JDK-6625723 : Excessive ThreadLocal storage used by ReentrantReadWriteLock
  • Type: Bug
  • Component: core-libs
  • Sub-Component: java.util.concurrent
  • Affected Version: 7
  • Priority: P3
  • Status: Resolved
  • Resolution: Fixed
  • OS: generic
  • CPU: generic
  • Submitted: 2007-11-04
  • Updated: 2013-08-22
  • Resolved: 2008-03-22
The Version table provides details related to the release that this issue/RFE will be addressed.

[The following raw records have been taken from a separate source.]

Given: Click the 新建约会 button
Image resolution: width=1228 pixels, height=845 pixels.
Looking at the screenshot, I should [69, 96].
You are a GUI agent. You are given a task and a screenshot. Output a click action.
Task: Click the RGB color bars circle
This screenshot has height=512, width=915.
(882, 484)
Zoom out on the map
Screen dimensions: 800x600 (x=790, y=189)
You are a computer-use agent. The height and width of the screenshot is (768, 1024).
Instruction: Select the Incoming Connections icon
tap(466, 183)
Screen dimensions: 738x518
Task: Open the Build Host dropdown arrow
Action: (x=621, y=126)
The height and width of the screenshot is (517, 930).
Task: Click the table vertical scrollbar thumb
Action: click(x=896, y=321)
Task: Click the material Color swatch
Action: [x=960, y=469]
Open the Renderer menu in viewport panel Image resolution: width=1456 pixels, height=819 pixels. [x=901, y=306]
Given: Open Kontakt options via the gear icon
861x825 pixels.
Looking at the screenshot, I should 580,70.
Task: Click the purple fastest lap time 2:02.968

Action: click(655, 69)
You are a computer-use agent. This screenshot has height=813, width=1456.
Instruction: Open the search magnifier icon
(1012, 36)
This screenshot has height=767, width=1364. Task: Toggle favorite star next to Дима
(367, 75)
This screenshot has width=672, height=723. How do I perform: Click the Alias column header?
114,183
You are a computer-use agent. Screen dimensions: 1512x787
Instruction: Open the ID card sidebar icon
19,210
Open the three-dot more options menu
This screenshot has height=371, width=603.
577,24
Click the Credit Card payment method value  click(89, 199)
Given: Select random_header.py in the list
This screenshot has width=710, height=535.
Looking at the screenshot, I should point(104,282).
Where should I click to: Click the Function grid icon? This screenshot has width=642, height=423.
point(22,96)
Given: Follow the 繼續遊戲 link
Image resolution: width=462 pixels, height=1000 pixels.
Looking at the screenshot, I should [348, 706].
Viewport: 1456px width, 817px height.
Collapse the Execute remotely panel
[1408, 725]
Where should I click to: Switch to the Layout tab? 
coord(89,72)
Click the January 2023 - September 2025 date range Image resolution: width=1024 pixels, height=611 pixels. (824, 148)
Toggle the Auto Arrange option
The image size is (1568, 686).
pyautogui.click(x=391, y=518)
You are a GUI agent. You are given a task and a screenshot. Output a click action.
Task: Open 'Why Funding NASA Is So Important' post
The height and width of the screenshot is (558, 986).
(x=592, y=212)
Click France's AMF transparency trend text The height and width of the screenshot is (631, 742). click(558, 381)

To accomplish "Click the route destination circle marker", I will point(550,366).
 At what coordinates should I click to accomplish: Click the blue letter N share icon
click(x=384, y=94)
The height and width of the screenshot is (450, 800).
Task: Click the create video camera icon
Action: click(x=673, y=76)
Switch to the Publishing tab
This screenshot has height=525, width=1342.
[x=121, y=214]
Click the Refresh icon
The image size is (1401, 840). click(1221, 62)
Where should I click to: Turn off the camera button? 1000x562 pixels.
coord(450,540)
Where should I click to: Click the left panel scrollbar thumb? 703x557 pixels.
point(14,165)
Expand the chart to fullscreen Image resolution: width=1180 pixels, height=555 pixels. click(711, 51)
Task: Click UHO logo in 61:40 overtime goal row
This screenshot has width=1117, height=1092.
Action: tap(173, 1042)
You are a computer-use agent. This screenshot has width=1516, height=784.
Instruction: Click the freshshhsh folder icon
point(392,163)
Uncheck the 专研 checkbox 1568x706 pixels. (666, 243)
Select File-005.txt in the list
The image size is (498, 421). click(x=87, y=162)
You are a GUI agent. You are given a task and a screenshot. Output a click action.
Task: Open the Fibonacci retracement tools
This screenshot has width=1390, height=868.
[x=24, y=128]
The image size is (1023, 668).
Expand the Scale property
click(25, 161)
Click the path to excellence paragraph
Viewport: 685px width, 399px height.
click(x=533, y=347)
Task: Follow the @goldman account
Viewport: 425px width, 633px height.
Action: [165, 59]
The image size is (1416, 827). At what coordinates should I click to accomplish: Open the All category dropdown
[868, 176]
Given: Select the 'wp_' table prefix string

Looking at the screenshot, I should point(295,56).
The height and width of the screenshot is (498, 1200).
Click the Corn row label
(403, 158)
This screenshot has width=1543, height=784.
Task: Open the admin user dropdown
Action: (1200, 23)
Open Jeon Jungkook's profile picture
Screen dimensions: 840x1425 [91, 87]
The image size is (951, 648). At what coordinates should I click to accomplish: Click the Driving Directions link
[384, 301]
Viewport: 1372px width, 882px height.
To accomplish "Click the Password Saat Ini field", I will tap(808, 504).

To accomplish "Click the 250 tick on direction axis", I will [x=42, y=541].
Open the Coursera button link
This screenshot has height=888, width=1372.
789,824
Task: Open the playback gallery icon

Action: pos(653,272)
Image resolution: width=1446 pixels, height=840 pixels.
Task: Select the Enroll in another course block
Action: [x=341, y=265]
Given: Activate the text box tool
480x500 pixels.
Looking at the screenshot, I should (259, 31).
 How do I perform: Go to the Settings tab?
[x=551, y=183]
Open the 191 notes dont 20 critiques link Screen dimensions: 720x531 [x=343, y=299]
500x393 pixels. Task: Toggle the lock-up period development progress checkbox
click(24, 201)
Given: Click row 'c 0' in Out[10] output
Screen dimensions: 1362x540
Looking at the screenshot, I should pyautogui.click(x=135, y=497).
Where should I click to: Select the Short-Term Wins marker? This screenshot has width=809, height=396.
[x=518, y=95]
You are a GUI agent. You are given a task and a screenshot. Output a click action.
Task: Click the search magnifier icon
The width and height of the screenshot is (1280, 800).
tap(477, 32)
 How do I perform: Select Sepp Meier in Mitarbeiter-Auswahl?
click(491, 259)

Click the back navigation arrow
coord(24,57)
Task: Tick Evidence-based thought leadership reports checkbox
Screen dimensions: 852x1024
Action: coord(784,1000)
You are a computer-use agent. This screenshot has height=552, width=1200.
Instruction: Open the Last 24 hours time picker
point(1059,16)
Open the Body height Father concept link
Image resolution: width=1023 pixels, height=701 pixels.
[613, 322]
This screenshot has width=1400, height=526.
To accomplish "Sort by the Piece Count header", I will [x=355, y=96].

Unresolved : Release in which this issue/RFE will be addressed.
Resolved: Release in which this issue/RFE has been resolved.
Fixed : Release in which this issue/RFE has been fixed. The release containing this fix may be available for download as an Early Access Release or a General Availability Release.

To download the current JDK release, click here.
JDK 6 JDK 7
6u51Fixed 7 b25Fixed
Related Reports
Relates :  
Description
As of jdk6, each ReentrantReadWriteLock stores a value into a ThreadLocal
for each Thread where that lock acquires a read lock.  
If m is the number of locks, and n is the number of threads each lock is used with,
then the memory overhead is O(m*n).
Although annoying, this may be acceptable when either m or n is small,
but some users have large values for m and n, and for them
this memory overhead is a showstopper.  E.g. in 

http://forum.java.sun.com/thread.jspa?threadID=5114887

(rest of description is text of user complaint)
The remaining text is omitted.